## [Task brief]
Reproduce the following entries exactly as they appear, line for line.

* Start *

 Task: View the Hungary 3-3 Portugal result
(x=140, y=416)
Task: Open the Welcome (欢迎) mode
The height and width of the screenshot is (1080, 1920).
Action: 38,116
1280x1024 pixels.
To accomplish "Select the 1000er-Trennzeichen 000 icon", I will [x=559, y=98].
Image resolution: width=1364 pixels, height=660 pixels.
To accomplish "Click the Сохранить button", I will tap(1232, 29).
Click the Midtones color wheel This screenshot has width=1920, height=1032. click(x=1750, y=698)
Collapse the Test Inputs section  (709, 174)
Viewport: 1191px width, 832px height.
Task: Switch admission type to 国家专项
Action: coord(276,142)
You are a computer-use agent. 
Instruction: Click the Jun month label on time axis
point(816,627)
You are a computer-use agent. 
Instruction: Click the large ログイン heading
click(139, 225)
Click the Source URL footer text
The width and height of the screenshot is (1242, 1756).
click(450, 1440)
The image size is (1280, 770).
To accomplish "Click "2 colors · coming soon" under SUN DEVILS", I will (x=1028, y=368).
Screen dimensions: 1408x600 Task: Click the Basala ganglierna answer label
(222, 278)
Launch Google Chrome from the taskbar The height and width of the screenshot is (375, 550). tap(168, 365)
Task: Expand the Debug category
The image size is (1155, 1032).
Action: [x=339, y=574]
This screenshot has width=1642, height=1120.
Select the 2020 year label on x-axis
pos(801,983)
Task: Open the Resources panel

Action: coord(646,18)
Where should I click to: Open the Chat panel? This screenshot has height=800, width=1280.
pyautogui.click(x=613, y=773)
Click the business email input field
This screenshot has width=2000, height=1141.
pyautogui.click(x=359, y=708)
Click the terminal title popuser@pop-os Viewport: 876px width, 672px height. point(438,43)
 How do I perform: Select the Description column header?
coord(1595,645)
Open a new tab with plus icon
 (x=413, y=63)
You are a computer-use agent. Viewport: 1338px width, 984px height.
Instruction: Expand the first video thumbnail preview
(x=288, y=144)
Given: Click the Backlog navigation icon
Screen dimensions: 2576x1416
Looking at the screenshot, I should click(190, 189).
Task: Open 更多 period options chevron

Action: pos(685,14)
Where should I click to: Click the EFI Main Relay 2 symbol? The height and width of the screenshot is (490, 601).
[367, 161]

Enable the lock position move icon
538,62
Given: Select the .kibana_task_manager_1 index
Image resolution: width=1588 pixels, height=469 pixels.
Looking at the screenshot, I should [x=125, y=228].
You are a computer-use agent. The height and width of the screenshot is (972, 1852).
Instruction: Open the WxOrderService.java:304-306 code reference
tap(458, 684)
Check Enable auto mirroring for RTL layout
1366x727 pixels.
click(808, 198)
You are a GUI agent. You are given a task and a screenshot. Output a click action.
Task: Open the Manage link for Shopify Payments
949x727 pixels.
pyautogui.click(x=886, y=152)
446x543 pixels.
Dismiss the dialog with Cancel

* End *

## [Reply to the task]
 Task: View the Hungary 3-3 Portugal result
(x=140, y=416)
Task: Open the Welcome (欢迎) mode
The height and width of the screenshot is (1080, 1920).
Action: 38,116
1280x1024 pixels.
To accomplish "Select the 1000er-Trennzeichen 000 icon", I will [x=559, y=98].
Image resolution: width=1364 pixels, height=660 pixels.
To accomplish "Click the Сохранить button", I will tap(1232, 29).
Click the Midtones color wheel This screenshot has width=1920, height=1032. click(x=1750, y=698)
Collapse the Test Inputs section  (709, 174)
Viewport: 1191px width, 832px height.
Task: Switch admission type to 国家专项
Action: coord(276,142)
You are a computer-use agent. 
Instruction: Click the Jun month label on time axis
point(816,627)
You are a computer-use agent. 
Instruction: Click the large ログイン heading
click(139, 225)
Click the Source URL footer text
The width and height of the screenshot is (1242, 1756).
click(450, 1440)
The image size is (1280, 770).
To accomplish "Click "2 colors · coming soon" under SUN DEVILS", I will (x=1028, y=368).
Screen dimensions: 1408x600 Task: Click the Basala ganglierna answer label
(222, 278)
Launch Google Chrome from the taskbar The height and width of the screenshot is (375, 550). tap(168, 365)
Task: Expand the Debug category
The image size is (1155, 1032).
Action: [x=339, y=574]
This screenshot has width=1642, height=1120.
Select the 2020 year label on x-axis
pos(801,983)
Task: Open the Resources panel

Action: coord(646,18)
Where should I click to: Open the Chat panel? This screenshot has height=800, width=1280.
pyautogui.click(x=613, y=773)
Click the business email input field
This screenshot has width=2000, height=1141.
pyautogui.click(x=359, y=708)
Click the terminal title popuser@pop-os Viewport: 876px width, 672px height. point(438,43)
 How do I perform: Select the Description column header?
coord(1595,645)
Open a new tab with plus icon
 (x=413, y=63)
You are a computer-use agent. Viewport: 1338px width, 984px height.
Instruction: Expand the first video thumbnail preview
(x=288, y=144)
Given: Click the Backlog navigation icon
Screen dimensions: 2576x1416
Looking at the screenshot, I should click(190, 189).
Task: Open 更多 period options chevron

Action: pos(685,14)
Where should I click to: Click the EFI Main Relay 2 symbol? The height and width of the screenshot is (490, 601).
[367, 161]

Enable the lock position move icon
538,62
Given: Select the .kibana_task_manager_1 index
Image resolution: width=1588 pixels, height=469 pixels.
Looking at the screenshot, I should [x=125, y=228].
You are a computer-use agent. The height and width of the screenshot is (972, 1852).
Instruction: Open the WxOrderService.java:304-306 code reference
tap(458, 684)
Check Enable auto mirroring for RTL layout
1366x727 pixels.
click(808, 198)
You are a GUI agent. You are given a task and a screenshot. Output a click action.
Task: Open the Manage link for Shopify Payments
949x727 pixels.
pyautogui.click(x=886, y=152)
446x543 pixels.
Dismiss the dialog with Cancel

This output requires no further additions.